### DOCUMENT
Greetings from Mexico! It has been about 3 weeks since my arrival here, a good part of which was taken up by our 9-day orientation. About a week ago, I moved in with my new family in Tehuixtla, a small town south of Cuernevaca in the the state of Morelos. There are 11 people living in separate houses around a small courtyard. The family (here) consists of a grandfather, grandmother, 3 daughters, one son, and 4 grandchildren. There are 3 other sons, one more daughter and 3 more grandchildren that I know of that live elsewhere, a far call from my small family! They have been very hospitable and I am looking forward to getting to know many of them as the year goes on.

I can finally tell you more about my work site, since I have worked approximately a week there! Rancho la Troje is a small, organic farm. There are orange trees, corn, Chinese beans (very similar to green beans), pigs, sheep, chickens, worm composting, and more. My boss is an American (and now Mexican citizen as well) named George Anna, who is very involved in her new community of Mexico. The first week was spent mainly learning the basic chores that have to happen everyday, mainly feeding the animals and watering certain plants. Two brothers work (very hard) to keep the place running, and I am learning the ropes from them. George is devoted to the practice of permaculture. Permaculture is short for ‘permanent agriculture’, meaning using natures principles to grow crops, and is one of the many things I will be learning about. Hopefully I can get some pictures up soon of both my home stay and the farm!

### INPUT
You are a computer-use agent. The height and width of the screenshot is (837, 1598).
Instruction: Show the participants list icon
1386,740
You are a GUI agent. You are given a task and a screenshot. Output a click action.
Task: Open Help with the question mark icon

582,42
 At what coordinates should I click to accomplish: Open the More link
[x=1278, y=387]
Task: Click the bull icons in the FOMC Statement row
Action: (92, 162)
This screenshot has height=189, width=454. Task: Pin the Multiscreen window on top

--

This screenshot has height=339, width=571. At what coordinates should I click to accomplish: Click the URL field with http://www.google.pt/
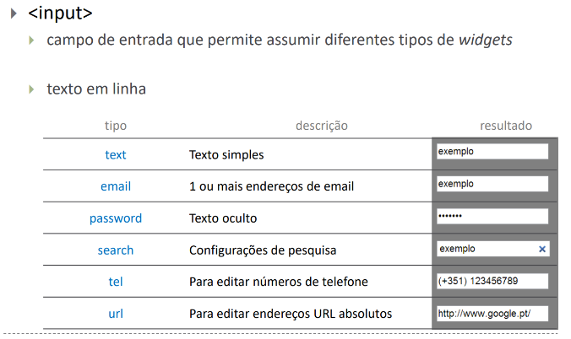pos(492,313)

==

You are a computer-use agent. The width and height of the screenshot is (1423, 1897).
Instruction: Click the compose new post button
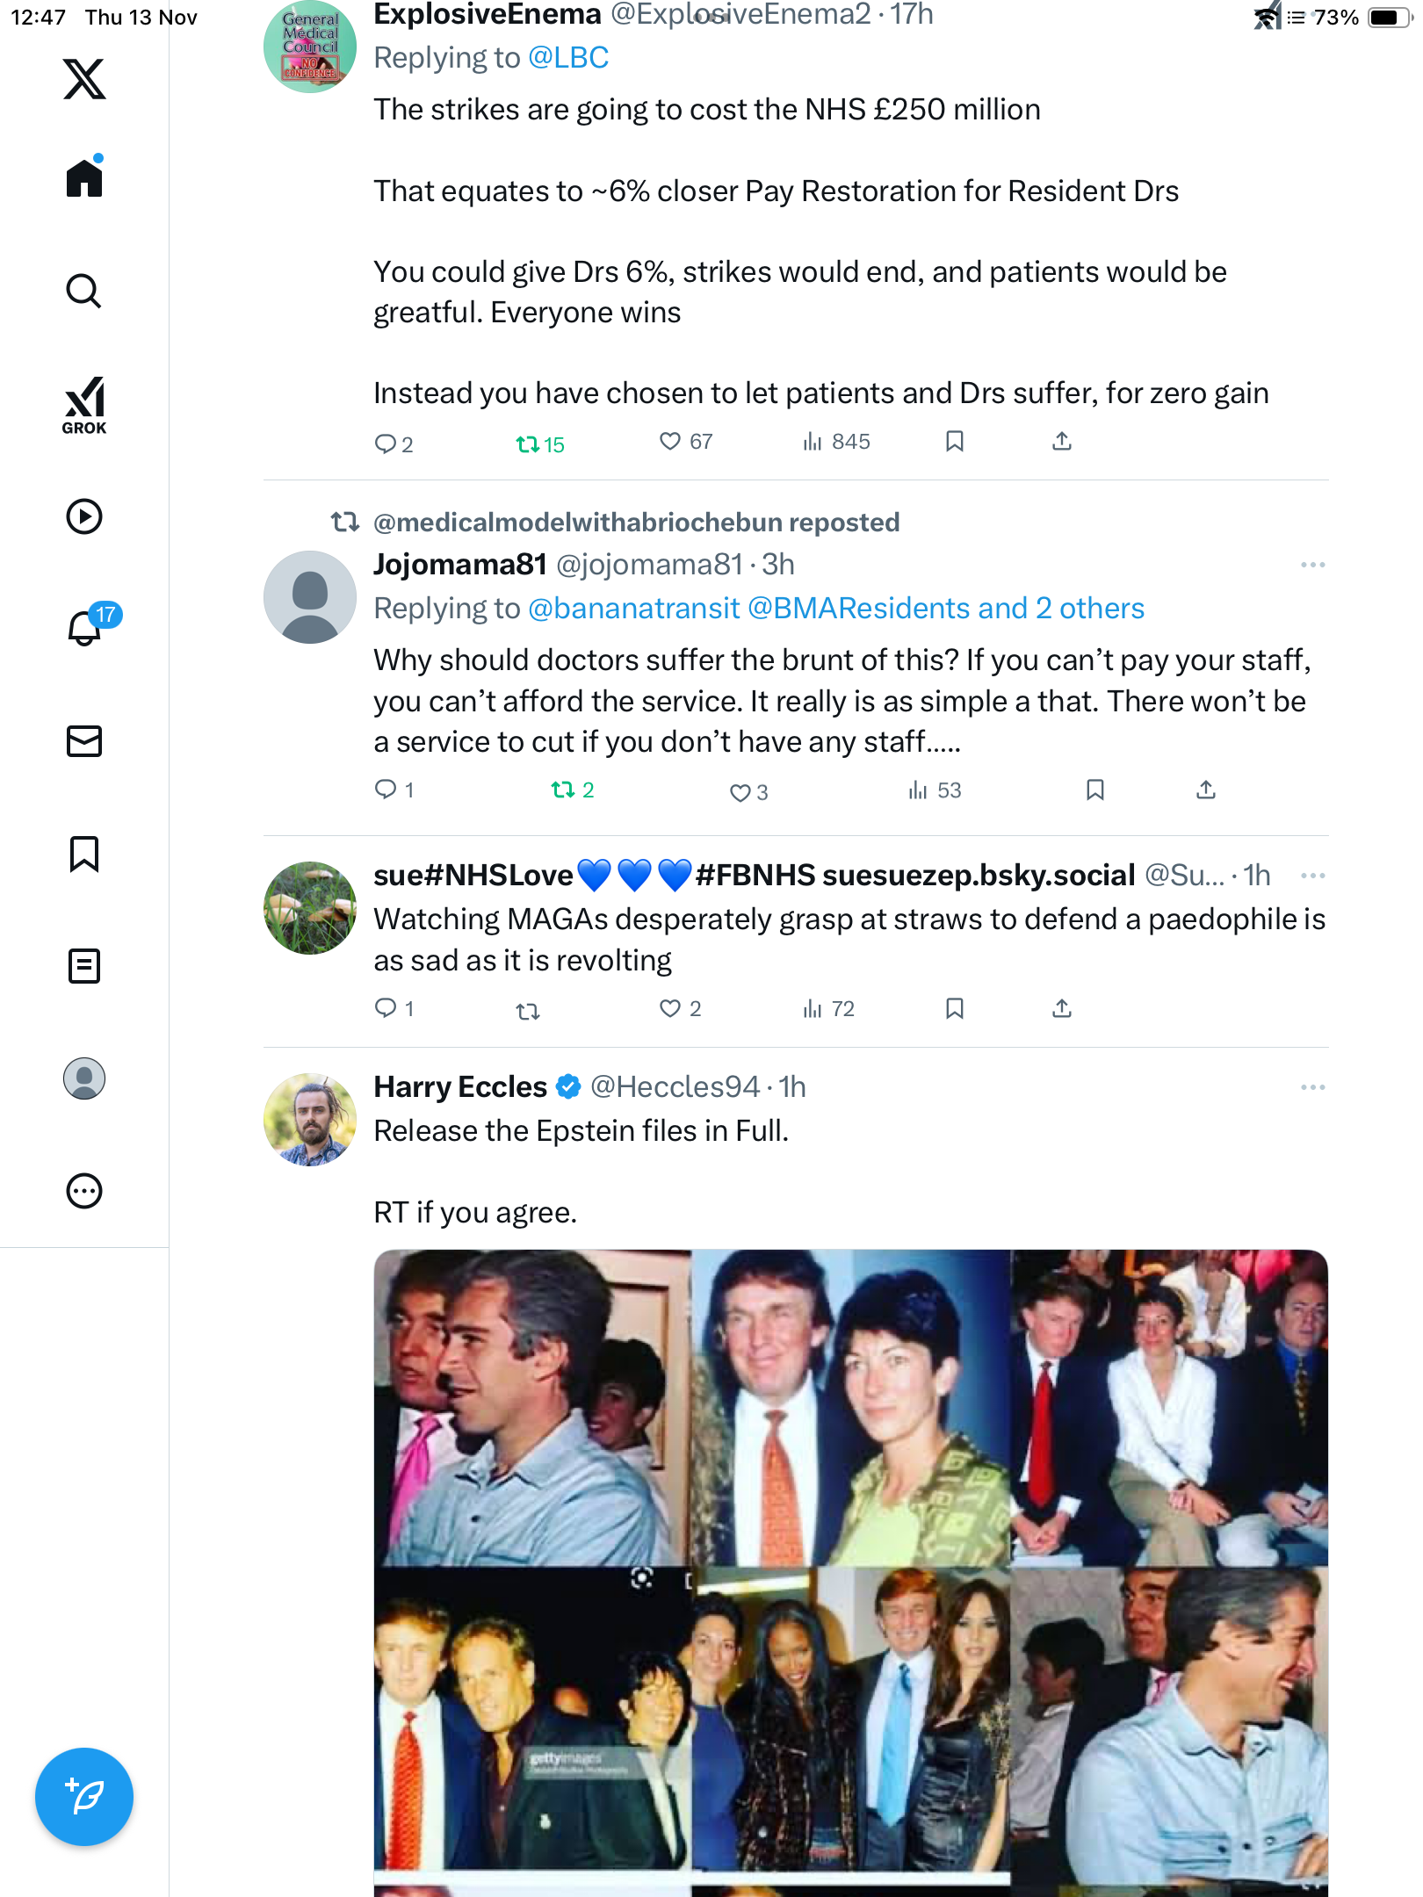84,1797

### DIRECTIVES
1: Can you reproduce word for word the passage of the Mexico post starting at "Greetings from Mexico!" and ending at "year goes on."?
2: Could you present the lines of the entries starting at the one containing "You are a computer-use agent. The height" and ending at the one containing "This screenshot has height=189, width=454." as a numbered list, with blank lines omitted?

### EXERCISE ANSWERS
1:
Greetings from Mexico! It has been about 3 weeks since my arrival here, a good part of which was taken up by our 9-day orientation. About a week ago, I moved in with my new family in Tehuixtla, a small town south of Cuernevaca in the the state of Morelos. There are 11 people living in separate houses around a small courtyard. The family (here) consists of a grandfather, grandmother, 3 daughters, one son, and 4 grandchildren. There are 3 other sons, one more daughter and 3 more grandchildren that I know of that live elsewhere, a far call from my small family! They have been very hospitable and I am looking forward to getting to know many of them as the year goes on.

2:
1. You are a computer-use agent. The height and width of the screenshot is (837, 1598).
2. Instruction: Show the participants list icon
3. 1386,740
4. You are a GUI agent. You are given a task and a screenshot. Output a click action.
5. Task: Open Help with the question mark icon
6. 582,42
7.  At what coordinates should I click to accomplish: Open the More link
8. [x=1278, y=387]
9. Task: Click the bull icons in the FOMC Statement row
10. Action: (92, 162)
11. This screenshot has height=189, width=454. Task: Pin the Multiscreen window on top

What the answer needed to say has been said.